**PROBLEM REQUIREMENTS**
Copy the data exactly; pictures stay out of the copy.

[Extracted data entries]
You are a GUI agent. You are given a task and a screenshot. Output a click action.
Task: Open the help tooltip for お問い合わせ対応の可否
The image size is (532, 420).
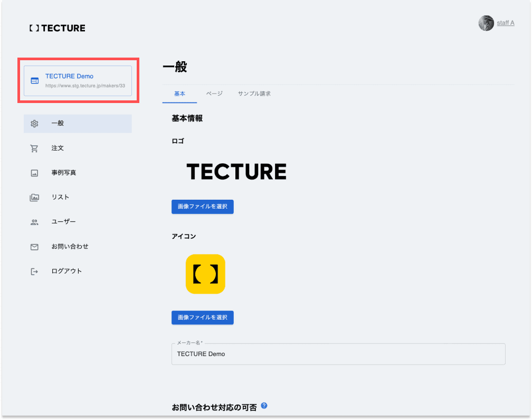(x=264, y=406)
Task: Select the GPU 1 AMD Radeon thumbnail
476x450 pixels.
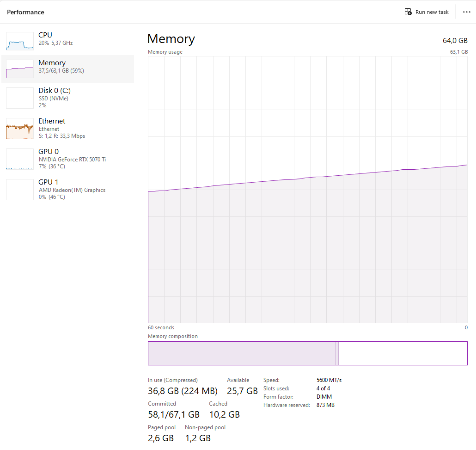Action: tap(20, 190)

**EXERCISE RESPONSE**
You are a GUI agent. You are given a task and a screenshot. Output a click action.
Task: Open the help tooltip for お問い合わせ対応の可否
The image size is (532, 420).
(x=264, y=406)
Task: Select the GPU 1 AMD Radeon thumbnail
476x450 pixels.
Action: tap(20, 190)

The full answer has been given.